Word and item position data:

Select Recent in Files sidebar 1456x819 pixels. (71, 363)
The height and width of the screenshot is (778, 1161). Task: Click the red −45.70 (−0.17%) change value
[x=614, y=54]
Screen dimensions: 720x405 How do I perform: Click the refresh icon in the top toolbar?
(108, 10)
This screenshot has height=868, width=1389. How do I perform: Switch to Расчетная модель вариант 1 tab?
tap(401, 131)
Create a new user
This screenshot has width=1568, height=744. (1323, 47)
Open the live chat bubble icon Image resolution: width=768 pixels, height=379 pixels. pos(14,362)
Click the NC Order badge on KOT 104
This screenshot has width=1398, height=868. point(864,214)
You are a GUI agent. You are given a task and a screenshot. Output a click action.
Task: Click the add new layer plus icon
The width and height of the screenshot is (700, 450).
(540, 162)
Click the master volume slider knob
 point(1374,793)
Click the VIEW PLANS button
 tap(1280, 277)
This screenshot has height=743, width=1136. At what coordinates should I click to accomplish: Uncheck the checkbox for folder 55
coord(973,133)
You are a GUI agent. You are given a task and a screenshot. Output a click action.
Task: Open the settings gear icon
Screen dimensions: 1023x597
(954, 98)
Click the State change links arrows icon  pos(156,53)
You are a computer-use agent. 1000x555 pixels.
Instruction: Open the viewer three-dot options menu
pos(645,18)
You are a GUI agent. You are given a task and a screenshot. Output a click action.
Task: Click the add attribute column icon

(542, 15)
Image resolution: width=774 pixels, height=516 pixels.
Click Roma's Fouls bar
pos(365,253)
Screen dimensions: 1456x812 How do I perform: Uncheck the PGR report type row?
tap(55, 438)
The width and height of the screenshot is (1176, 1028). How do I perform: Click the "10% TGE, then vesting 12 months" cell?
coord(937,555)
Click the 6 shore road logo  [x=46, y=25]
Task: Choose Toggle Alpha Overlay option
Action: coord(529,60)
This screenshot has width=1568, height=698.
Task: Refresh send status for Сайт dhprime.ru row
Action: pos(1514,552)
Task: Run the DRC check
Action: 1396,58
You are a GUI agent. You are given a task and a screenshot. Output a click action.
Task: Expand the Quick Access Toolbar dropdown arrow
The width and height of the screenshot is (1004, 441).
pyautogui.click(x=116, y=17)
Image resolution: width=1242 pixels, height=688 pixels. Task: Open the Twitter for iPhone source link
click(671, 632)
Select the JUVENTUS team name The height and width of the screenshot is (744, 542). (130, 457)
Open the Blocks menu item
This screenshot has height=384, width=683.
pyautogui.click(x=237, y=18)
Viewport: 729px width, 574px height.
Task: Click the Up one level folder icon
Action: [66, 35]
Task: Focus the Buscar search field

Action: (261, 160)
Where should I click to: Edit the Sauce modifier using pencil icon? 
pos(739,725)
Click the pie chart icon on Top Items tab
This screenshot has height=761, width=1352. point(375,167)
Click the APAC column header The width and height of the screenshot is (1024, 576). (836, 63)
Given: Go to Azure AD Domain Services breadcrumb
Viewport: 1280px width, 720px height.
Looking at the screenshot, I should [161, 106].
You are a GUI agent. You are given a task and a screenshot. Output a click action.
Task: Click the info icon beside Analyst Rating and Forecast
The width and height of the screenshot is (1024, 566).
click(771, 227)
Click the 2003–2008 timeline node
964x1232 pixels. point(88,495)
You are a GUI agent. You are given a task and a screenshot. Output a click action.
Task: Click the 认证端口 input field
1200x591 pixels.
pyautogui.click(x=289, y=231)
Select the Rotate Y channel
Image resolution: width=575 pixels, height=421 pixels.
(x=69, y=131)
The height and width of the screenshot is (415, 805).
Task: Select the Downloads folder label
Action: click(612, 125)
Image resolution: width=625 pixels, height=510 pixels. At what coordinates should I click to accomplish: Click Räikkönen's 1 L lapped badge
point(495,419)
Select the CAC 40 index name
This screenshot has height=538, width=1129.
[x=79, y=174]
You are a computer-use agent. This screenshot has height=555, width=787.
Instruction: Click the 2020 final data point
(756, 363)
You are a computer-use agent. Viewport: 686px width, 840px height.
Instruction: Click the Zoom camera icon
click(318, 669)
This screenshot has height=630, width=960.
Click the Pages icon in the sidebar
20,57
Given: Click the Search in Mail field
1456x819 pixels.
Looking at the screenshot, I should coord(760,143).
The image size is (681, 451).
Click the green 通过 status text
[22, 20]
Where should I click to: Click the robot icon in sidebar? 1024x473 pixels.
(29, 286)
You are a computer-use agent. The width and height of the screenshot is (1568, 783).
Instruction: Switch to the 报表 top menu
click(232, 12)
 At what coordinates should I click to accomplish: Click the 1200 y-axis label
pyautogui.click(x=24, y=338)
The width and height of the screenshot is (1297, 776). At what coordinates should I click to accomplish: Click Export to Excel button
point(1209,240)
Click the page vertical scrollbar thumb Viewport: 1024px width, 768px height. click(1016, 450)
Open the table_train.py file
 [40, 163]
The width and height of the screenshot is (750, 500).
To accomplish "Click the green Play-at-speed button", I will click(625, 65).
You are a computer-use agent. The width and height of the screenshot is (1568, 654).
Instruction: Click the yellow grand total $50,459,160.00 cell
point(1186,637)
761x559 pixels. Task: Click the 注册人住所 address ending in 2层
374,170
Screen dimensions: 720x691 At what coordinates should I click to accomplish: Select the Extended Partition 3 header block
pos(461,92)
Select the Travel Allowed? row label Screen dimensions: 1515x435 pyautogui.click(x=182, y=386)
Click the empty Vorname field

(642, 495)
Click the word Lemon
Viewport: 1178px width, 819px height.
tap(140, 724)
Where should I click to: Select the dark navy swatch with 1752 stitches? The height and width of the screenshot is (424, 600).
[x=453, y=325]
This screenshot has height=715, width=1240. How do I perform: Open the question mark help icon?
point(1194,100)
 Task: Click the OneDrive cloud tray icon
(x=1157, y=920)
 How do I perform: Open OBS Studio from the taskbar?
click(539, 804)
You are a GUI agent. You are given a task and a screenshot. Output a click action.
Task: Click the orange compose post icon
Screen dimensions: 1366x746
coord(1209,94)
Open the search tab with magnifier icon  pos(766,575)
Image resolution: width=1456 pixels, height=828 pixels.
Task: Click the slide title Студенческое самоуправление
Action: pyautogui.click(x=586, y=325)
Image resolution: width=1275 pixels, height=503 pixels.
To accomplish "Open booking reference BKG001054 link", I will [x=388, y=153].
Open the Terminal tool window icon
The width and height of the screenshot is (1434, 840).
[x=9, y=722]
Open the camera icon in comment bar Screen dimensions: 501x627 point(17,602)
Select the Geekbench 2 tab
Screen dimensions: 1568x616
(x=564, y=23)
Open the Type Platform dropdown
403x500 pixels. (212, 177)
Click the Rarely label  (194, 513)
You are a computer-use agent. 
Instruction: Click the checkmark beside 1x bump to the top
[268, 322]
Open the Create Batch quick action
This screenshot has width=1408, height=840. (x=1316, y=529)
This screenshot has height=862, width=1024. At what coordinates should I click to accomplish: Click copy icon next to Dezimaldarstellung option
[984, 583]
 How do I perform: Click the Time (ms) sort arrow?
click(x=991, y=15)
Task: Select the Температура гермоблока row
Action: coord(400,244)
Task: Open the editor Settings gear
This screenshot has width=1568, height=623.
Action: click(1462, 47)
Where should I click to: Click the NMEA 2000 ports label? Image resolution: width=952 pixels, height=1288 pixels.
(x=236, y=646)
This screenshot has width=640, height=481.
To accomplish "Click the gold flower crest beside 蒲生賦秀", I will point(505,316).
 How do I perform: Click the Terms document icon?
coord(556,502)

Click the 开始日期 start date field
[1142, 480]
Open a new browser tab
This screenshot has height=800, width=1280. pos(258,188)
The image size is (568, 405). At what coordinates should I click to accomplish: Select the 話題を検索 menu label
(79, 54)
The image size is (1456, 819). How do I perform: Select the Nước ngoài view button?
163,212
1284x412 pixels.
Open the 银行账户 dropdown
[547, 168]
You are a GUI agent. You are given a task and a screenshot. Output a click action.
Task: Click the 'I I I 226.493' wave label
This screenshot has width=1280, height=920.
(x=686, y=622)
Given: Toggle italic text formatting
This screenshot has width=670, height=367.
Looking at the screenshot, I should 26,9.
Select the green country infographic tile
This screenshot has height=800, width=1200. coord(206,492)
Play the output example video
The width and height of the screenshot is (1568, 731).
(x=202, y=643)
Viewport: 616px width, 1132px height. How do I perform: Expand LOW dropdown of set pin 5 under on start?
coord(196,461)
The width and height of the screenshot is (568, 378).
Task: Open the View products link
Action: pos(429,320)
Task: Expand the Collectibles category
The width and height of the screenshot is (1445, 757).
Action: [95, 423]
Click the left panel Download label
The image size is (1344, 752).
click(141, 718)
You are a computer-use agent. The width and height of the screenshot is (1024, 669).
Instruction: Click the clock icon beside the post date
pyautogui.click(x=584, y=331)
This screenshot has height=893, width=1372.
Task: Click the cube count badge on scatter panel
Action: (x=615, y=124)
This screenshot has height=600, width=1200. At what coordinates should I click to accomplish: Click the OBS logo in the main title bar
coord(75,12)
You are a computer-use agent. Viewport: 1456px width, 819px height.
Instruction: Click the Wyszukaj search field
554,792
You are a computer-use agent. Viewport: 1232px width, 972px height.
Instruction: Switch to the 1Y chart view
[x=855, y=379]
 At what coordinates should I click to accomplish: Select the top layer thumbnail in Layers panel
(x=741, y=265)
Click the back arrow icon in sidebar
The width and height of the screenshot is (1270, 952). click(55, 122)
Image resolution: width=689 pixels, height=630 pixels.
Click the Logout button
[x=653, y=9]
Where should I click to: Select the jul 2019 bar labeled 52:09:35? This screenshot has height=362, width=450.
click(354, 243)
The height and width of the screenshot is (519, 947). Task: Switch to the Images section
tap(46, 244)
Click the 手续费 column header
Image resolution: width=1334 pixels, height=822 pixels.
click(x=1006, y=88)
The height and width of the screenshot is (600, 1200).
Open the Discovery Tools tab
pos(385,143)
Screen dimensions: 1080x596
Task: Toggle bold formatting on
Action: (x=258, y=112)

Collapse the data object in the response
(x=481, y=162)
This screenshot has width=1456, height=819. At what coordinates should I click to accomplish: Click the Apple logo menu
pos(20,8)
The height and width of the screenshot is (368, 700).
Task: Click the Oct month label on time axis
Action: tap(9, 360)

#### THE REQUEST
Can you copy out, word for word, the items from the line containing "This screenshot has height=868, width=1389." through the line containing "Action: 1396,58", including both of those lines?

#### REPLY TO THE TASK
This screenshot has height=868, width=1389. How do I perform: Switch to Расчетная модель вариант 1 tab?
tap(401, 131)
Create a new user
This screenshot has width=1568, height=744. (1323, 47)
Open the live chat bubble icon Image resolution: width=768 pixels, height=379 pixels. pos(14,362)
Click the NC Order badge on KOT 104
This screenshot has width=1398, height=868. point(864,214)
You are a GUI agent. You are given a task and a screenshot. Output a click action.
Task: Click the add new layer plus icon
The width and height of the screenshot is (700, 450).
(540, 162)
Click the master volume slider knob
 point(1374,793)
Click the VIEW PLANS button
 tap(1280, 277)
This screenshot has height=743, width=1136. At what coordinates should I click to accomplish: Uncheck the checkbox for folder 55
coord(973,133)
You are a GUI agent. You are given a task and a screenshot. Output a click action.
Task: Open the settings gear icon
Screen dimensions: 1023x597
(954, 98)
Click the State change links arrows icon  pos(156,53)
You are a computer-use agent. 1000x555 pixels.
Instruction: Open the viewer three-dot options menu
pos(645,18)
You are a GUI agent. You are given a task and a screenshot. Output a click action.
Task: Click the add attribute column icon

(542, 15)
Image resolution: width=774 pixels, height=516 pixels.
Click Roma's Fouls bar
pos(365,253)
Screen dimensions: 1456x812 How do I perform: Uncheck the PGR report type row?
tap(55, 438)
The width and height of the screenshot is (1176, 1028). How do I perform: Click the "10% TGE, then vesting 12 months" cell?
coord(937,555)
Click the 6 shore road logo  [x=46, y=25]
Task: Choose Toggle Alpha Overlay option
Action: coord(529,60)
This screenshot has width=1568, height=698.
Task: Refresh send status for Сайт dhprime.ru row
Action: pos(1514,552)
Task: Run the DRC check
Action: 1396,58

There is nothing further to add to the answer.